§ Exercise objective: Go to the line that contains "Step out of" and extract it along with every line after it, exactly, through the end of the data below.

------ The records ------

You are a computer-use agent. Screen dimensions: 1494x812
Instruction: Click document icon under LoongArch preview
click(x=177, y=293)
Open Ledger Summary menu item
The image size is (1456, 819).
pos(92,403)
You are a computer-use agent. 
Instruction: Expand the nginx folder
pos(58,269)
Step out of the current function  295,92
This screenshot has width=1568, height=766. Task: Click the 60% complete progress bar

------

§ Answer section:
Step out of the current function  295,92
This screenshot has width=1568, height=766. Task: Click the 60% complete progress bar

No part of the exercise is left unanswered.